Three ways I would improve the Bachelor
I’ve not been asked many times to improve the format for reality shows, but when I do for the Bachelor which I’ve watched way too much lately, here’s what I would do.
- Every time the Bachelor says the word “journey,” remaining contestants receive electric shocks by severity to in which order they received the rose. For instance, the last one to receive the rose, theoretically the least safe, receives the highest voltage.
- Trial by combat with the Bachelor choosing combat pairs and weapons based on hair colour.
- Candidates have their tax records for the past 5 years read out with a brief summary by an IRS officer in front of the Bachelor
Three things I miss about lockdown
- Never feeling guilty about getting drunk before noon - Yup, you too, I know. Remember, how you wouldn’t leave the house for days, and you were down to the cooking rum which you needed to mix with vitamin powder to make drinkable on a Saturday morning? And remember how that was perfectly fine?
- The extreme lack of having to take my kids anywhere - Sure, here’s the part where I (too late actually) preface the comment with how my enduring love for my progeny supersedes everything and no effort is too large to see them smile, but fuck all that. My life is now, once again, due to this public wellbeing bullshit, that of a chauffeur. And I don’t like it one bit.
- Nature - Wait, why aren’t I going hiking anymore despite the Alps being a half hour away? Oh, I know, having to drive to practices of various sorts and birthday parties.
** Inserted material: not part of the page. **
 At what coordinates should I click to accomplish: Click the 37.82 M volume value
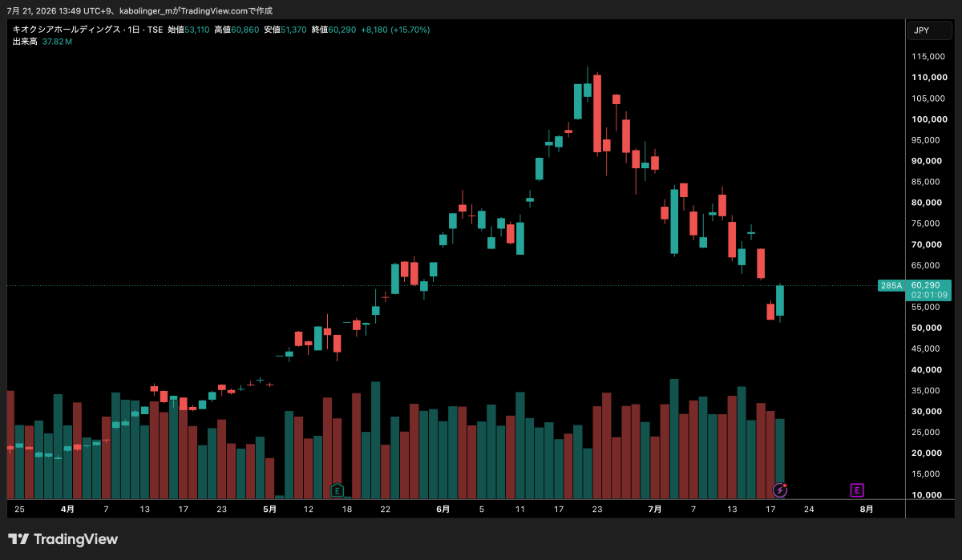point(57,41)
Jim’s Vulnerability Corner
As you open this newsletter I understand, you’re likely overwhelmed with feelings of awe at my earth-shattering levels of productivity. You are wondering how I find the time in between curing cancer, helping raise a family and brokering peace accords all before noon. That is normal. However I have a confession dear reader, and that is: I’m totally not that productive.
Ponder this
Degrowth is an interesting concept, albeit a bit simplistic for my liking, but the incessant dire warnings about unhampered growth is not so simple. If you look at what might already be happening it looks like populations levelling off and eventual decline make you wonder.
….given how much we have leveraged our land, companies, cities, states, and nations, decreasing populations may even dramatically reduce wealth and trigger a cascade of defaults. We saw this situation play out in Detroit, which lost 40 percent of its population over the last 60 years. Even if people can buy a house for a thousand dollars when the population collapses, those houses will have partially caved-in roofs, be stripped of wiring, and be devoid of power and running water. Our entire civilization has been built like a Ponzi scheme that requires constant growth. That scheme will eventually collapse.
(Fertility Collapse Demands New Cultures)
Ponder that
When I was a child and I imagined my future life, there were definitely talking robots living in my house, helping with the chores and having sex with me.
(Lost at Sea: The Jon Ronson Mysteries)
Super Serious Forwards
Sam McPheeters was the singer of one my favourite bands Born Against and a terribly good writer, who years ago explored just what could go wrong with our technical takeover of how we view and augment the world. He does it again with the screed “The Screaming Ghosts Of The Insane” from his new newsletter, wondering how abusive and callous we humans could be with each with technology that can get very, very personal.
In “Should we be polite to chatbots?”, Cennydd Bowles digs into a question I’ve been wondering way too much about machines that pretend to be human in general.
Noah Smith pretty much nails it with not only looking at how “Nonprofits are Sapping the Progressive Project” in general, but also how design is enabling it.
Ends
That’s all I got. Thanks for not deleting this straight away.